C'est en contemplant la couverture de L'Age de la conversation de Benedetta Craveri, dans l'édition française de 2002, que le portrait de Madame Adélaïde par les frères Heinsius s'est révélé à moi. Voilà pour la couverture.
Je vous livre ici le portrait (que je ne connaissais, dont je n'avais même pas entendu parler et qui est conservé à Versailles). Comme les lecteurs de ce blog sont nécessairement des personnes cultivées, vous aurez noté, tous, qu'il s'agit d'une représentation tardive de la princesse (on ne reconnait d'ailleurs pas vraiment l'enchanteresse créature peinte par Nattier vingt ans auparavant), en jettant un oeil à la coiffure, élaborée, haute et lourde, du modèle. C'est le règne de Louis XVI, pas celui de Louis XV, auquel nous sommes renvoyés par le biais de cette image.
Et pourtant, un souvenir lancinant, datant du milieu du XVIIIème siècle, j'en suis sûr, s'impose à vous. Cette robe rouge, bordée de fourrure noire, ces manches en dentelle, au niveau du coude, cette "marmotte" qui va,depuis les cheveux poudrés, se nouer sur la poitrine, ce regard lointain, porté loin du peintre et du public, ce bras replié, ce fauteuil fleurdelisé pour un tableau qui, quoique manifestement intime, nous rappelle le rang social de la princesse-modèle ... Bon sang ! Mais c'est bien sûr. C'est une copie manifeste du célèbre portrait de Marie Leszcynska par Nattier (1748).

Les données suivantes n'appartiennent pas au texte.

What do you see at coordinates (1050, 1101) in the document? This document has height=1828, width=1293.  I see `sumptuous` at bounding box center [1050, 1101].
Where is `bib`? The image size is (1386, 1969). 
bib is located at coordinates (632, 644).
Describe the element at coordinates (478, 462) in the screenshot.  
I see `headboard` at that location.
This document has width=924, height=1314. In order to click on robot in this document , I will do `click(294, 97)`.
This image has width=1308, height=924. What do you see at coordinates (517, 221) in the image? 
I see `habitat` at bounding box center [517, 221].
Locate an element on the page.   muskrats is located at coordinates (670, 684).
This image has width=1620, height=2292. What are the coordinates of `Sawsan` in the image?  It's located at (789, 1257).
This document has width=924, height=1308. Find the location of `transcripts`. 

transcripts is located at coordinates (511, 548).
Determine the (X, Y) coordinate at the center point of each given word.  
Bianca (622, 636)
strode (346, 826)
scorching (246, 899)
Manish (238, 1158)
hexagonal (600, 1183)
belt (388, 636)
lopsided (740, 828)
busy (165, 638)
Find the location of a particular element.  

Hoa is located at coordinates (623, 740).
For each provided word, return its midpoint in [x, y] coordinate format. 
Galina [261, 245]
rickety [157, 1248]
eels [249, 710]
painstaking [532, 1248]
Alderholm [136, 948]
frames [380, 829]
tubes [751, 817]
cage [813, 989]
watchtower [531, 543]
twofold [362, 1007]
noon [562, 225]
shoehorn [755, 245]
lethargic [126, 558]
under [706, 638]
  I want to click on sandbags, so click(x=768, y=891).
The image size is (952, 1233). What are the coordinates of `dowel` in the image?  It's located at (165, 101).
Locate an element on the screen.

Rappelez-vous :
Le peintre, en faisant de la fille de Louis XV, un double de la reine, a poussé la délicatesse jusqu'à lui faire rencontrer le regard de sa mère, si par hasard les deux tableaux étaient placés l'un à côté de l'autre. Le Nattier, un classique indétronable dès qu'il s'agit d'évoquer la féminité sous Louis XV, a encore été utilisé récemment, lu aussi comme couverture, pour le catalogue de l'exposition (qui s'était tenue à Fontainebleau) "Parler à l'âme et au coeur : la peinture selon Marie Leszczynska".
Si l'on déplie le temps dans l'autre sens (on s'amuse comme on peut) on constatera que ce phénomène de miroir avait déjà affecté la reine. Un de ses premiers portraits officiels, par François Stiémart (longtemps attribué à Pierre Gobert) la représentait ainsi :
Et depuis longtemps les historiens et les historiens de l'art avait noté que, par commande expresse du roi, la posture du modèle (sans parler du cadre) était copiée sur celle adoptée par la duchesse de Bourgogne, mère de Louis XV (et qu'il n'avait pratiquement pas connue) sur ce tableau de Santerre :
Je vous laisse maintenant réfléchir aux abîmes freudiens, dans un sens ou dans un autre, que tout cela ouvre à l'amateur du XXIème siècle.